→ What you have to do
Exclude images and print all the records verbatim.

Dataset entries
▶
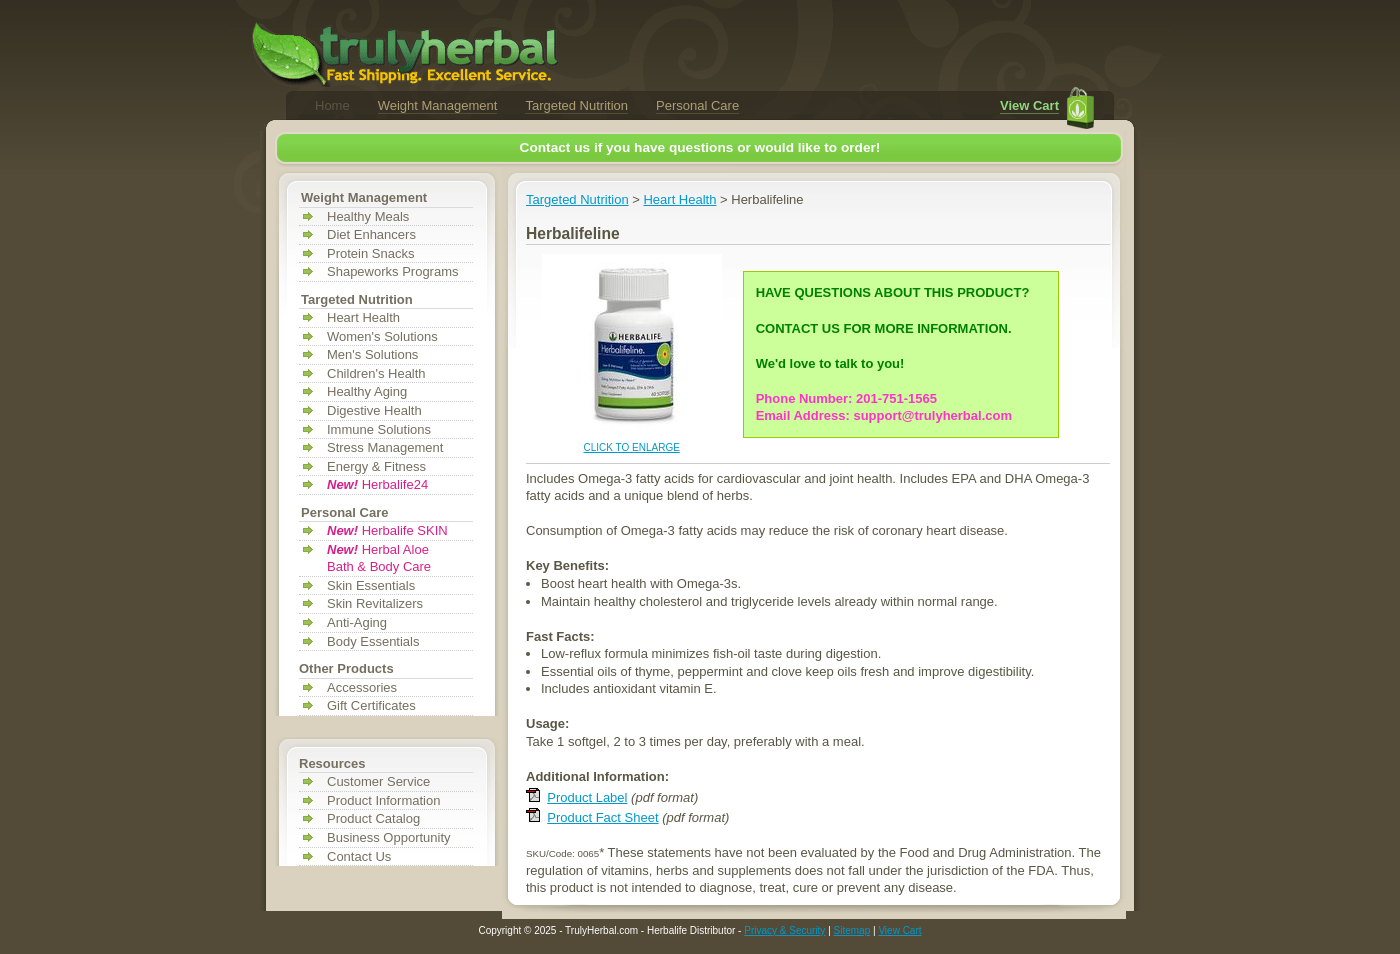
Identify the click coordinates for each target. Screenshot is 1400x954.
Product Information (383, 800)
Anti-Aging (357, 622)
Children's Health (376, 373)
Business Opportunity (389, 837)
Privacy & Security (784, 930)
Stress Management (385, 447)
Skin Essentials (371, 585)
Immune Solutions (379, 429)
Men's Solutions (372, 354)
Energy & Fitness (376, 466)
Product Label (587, 797)
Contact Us (359, 856)
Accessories (362, 687)
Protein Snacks (370, 253)
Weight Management (438, 105)
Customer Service (378, 781)
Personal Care (697, 105)
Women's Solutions (382, 336)
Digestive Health (374, 410)
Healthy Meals (368, 216)
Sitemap (852, 930)
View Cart (1029, 105)
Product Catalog (373, 818)
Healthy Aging (367, 391)
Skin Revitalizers (375, 603)
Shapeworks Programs (393, 271)
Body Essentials (373, 641)
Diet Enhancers (371, 234)
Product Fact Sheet (602, 817)
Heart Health (363, 317)
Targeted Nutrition (576, 105)
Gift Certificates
◀
→ Task solution
Identify the click coordinates for each target. Screenshot is 1400x954.
Product Information (383, 800)
Anti-Aging (357, 622)
Children's Health (376, 373)
Business Opportunity (389, 837)
Privacy & Security (784, 930)
Stress Management (385, 447)
Skin Essentials (371, 585)
Immune Solutions (379, 429)
Men's Solutions (372, 354)
Energy & Fitness (376, 466)
Product Label (587, 797)
Contact Us (359, 856)
Accessories (362, 687)
Protein Snacks (370, 253)
Weight Management (438, 105)
Customer Service (378, 781)
Personal Care (697, 105)
Women's Solutions (382, 336)
Digestive Health (374, 410)
Healthy Meals (368, 216)
Sitemap (852, 930)
View Cart (1029, 105)
Product Catalog (373, 818)
Healthy Aging (367, 391)
Skin Revitalizers (375, 603)
Shapeworks Programs (393, 271)
Body Essentials (373, 641)
Diet Enhancers (371, 234)
Product Fact Sheet (602, 817)
Heart Health (363, 317)
Targeted Nutrition (576, 105)
Gift Certificates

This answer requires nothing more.